GameSpot's OpenCritic excerpt gets at the same hidden-size quality. It calls Esoteric Ebb familiar in shape and size but astonishing in depth and riches. That is the sleeper hook. The game may look smaller than its ambitions. Critics are saying the opposite is true.
The criticism: this will not be for everyone
The criticism is mostly implied by the praise, which is often how these games work. Esoteric Ebb is text-heavy. It is dense. It leans hard on D&D language, political comedy, inner monologue, and dialogue checks. If those words make you tired, the high scores probably will not save it for you.
Eurogamer's 80 is useful here because it pushes against the idea that all praise has to sound breathless.

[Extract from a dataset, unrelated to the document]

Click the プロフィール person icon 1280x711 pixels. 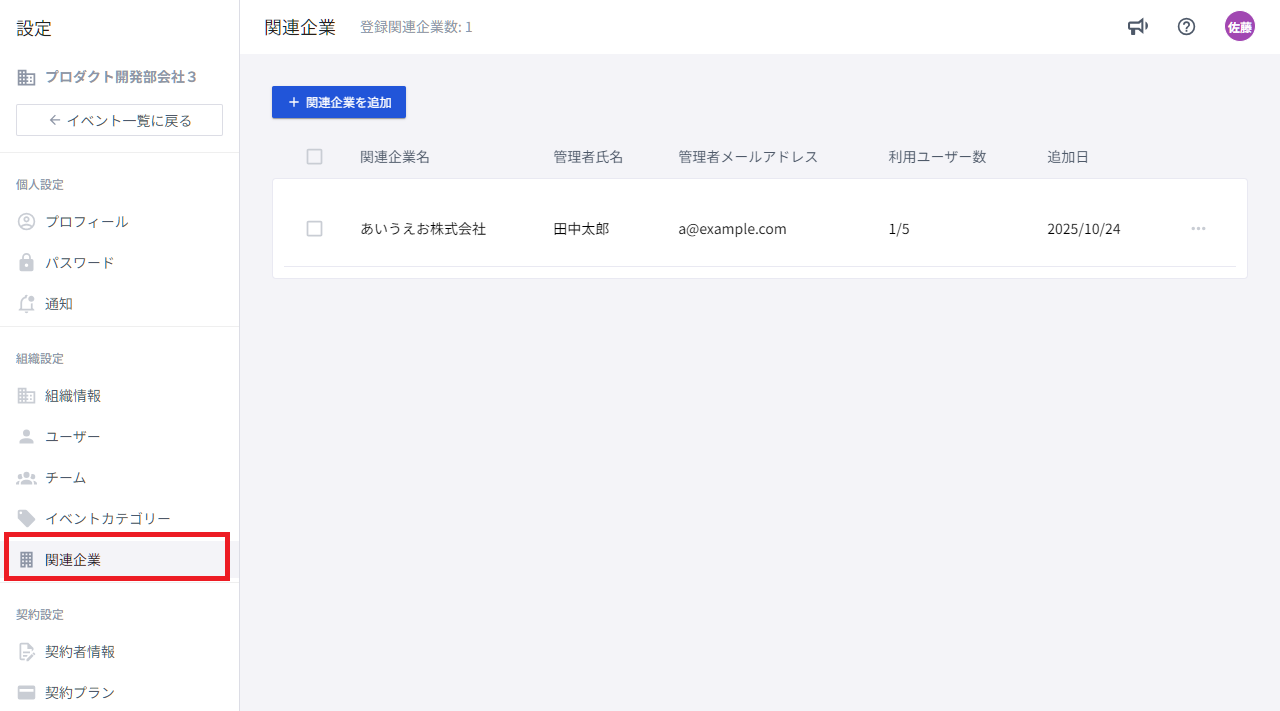[x=27, y=222]
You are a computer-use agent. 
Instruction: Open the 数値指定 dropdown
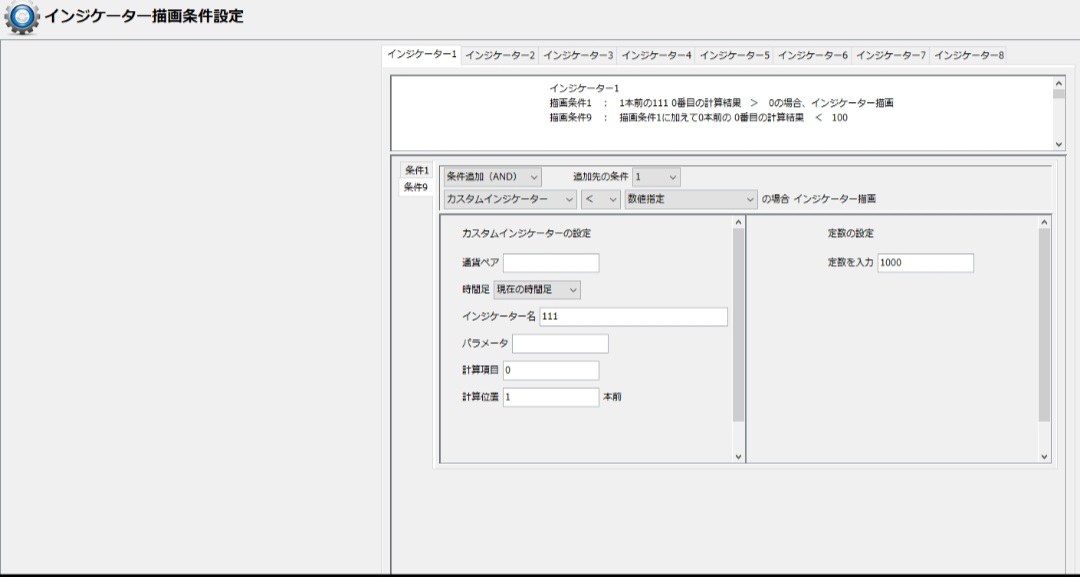pos(690,199)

The review admires the game's weave of Terry Pratchett, Terry Gilliam, D&D, and contemporary anxiety, but the lower score compared with the 90s elsewhere suggests that charm and cleverness do not erase the demands it places on the player. A comedy CRPG can still be work. Sometimes good work. Still work.
DualShockers is also careful about the oddness. The reviewer says there is no denying how strange Esoteric Ebb is, and that after a couple of hours they began to see what Bodegård was going for. That phrase matters: after a couple of hours. This is not necessarily a game that wins everyone in the first room. It asks for a little trust before its rhythm clicks.
That is where the review consensus feels honest. Nobody is pretending Esoteric Ebb is a safe recommendation for every RPG player. The better version of the pitch is narrower: if you miss RPGs that let writing do mechanical work, if you like tabletop logic when it becomes messy rather than clean, if you want conversations to have the pressure of combat, this is probably one of 2026's quiet essentials.
Why Esoteric Ebb matters in 2026
Part of the reason Esoteric Ebb matters is that it shows how much room there still is in the post-Disco Elysium space. For years, a lot of games have been described as Disco-like because they are wordy, sad, political, or full of voices in the player's head. That is not enough. The thing that made Disco Elysium difficult to imitate was not just the text. It was the way its writing, mechanics, jokes, failures, and worldview were all tied together.
Critics seem to think Esoteric Ebb understands that. Its D&D structure is not dressing. The cleric class, the ability scores, the spell preparation, the skill checks, the campaign framing, the bureaucratic fantasy setting: all of it serves the same joke and the same drama. You are not a blank hero wandering a lore dump. You are a particular kind of fool in a particular kind of machine.
That is rare. It is also exactly the sort of game people lose track of in a busy year, especially if they do not play it at launch. A journal app like Perthro is built for that kind of memory: the PC game you meant to try because three critics you trust kept talking about its writing, the odd RPG you want to shelve for a quieter month, the one you might rate five stars after it finally gets its hooks in.
For now, the critic read is simple. Esoteric Ebb has the numbers of a hit and the temperament of a cult object. It is sitting at an 88 on OpenCritic with a 98 percent recommendation rate, but the praise is not broad or bland. It is specific. The writing is sharp. The world is strange. The jokes have teeth. The choices seem to matter in the old, difficult sense: not because a UI says they do, but because the game remembers enough of your nonsense to make you feel seen.
That is the kind of review consensus worth paying attention to. Not because every player needs to run out and buy it today. Because some games wait for the right reader, and Esoteric Ebb sounds like one of them.